Of course, once the fireworks started, Dimples realized her wonderful nest verged on child abuse due to the fact that it was facing the wrong way.  This forced her to stand up to watch the display, which caused some grumbling and a donning of her father’s shoes in order to stave off any errant ants that might feel the need to crawl miles up the side of the car to feast upon her toes.

Note the rather large shoes on Dimples' feet.

Note the rather large shoes on Dimples’ feet.  And the iPod in her hand.

The show was great, and the entire parking lot of people seemed to experience a group camaraderie as we oohed and ahed over the “Lights of Liberty”  for an exciting twenty minutes.

It was all well and good until it was over.

And that is where the Exit Strategy would have come in handy.
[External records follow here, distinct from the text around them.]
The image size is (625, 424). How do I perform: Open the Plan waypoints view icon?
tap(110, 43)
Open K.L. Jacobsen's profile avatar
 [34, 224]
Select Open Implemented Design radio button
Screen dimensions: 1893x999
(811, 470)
The problem was that, while everyone had arrived in the parking lot at different times, we all seemed to have the same Departure Time in mind.  Which meant that no one. got to. leave.  Ever.
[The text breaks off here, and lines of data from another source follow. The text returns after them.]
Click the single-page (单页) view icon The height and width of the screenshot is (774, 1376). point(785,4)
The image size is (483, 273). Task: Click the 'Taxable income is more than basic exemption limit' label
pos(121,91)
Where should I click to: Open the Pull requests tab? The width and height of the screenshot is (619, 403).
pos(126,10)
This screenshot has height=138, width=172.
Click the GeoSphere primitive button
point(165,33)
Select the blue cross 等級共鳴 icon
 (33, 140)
I spent the next two hours picturing the havoc that a herd of zombies could easily wreak on a parking lot of people stubbornly glaring at the lanes of immobilized cars and willing them to move the f- out of the way.  I realized that the same people who enjoyed a certain fellowship with me moments earlier would not hesitate to mow me down now just so they could get in line to leave ahead of me.

I contemplated how useful my fully charged iPad might be if I needed to fend off desperate mobs of people trying to get the bottled water we had stashed in the car.

Fortunately, it was not necessary to sacrifice my iPad, the bottled water, or my 10-year-old daughter.  After two hours of complete congestion, the lines inexplicably began to move, and we finally arrived home, safe and sound and with great resolve to never go through that experience again.

Good times.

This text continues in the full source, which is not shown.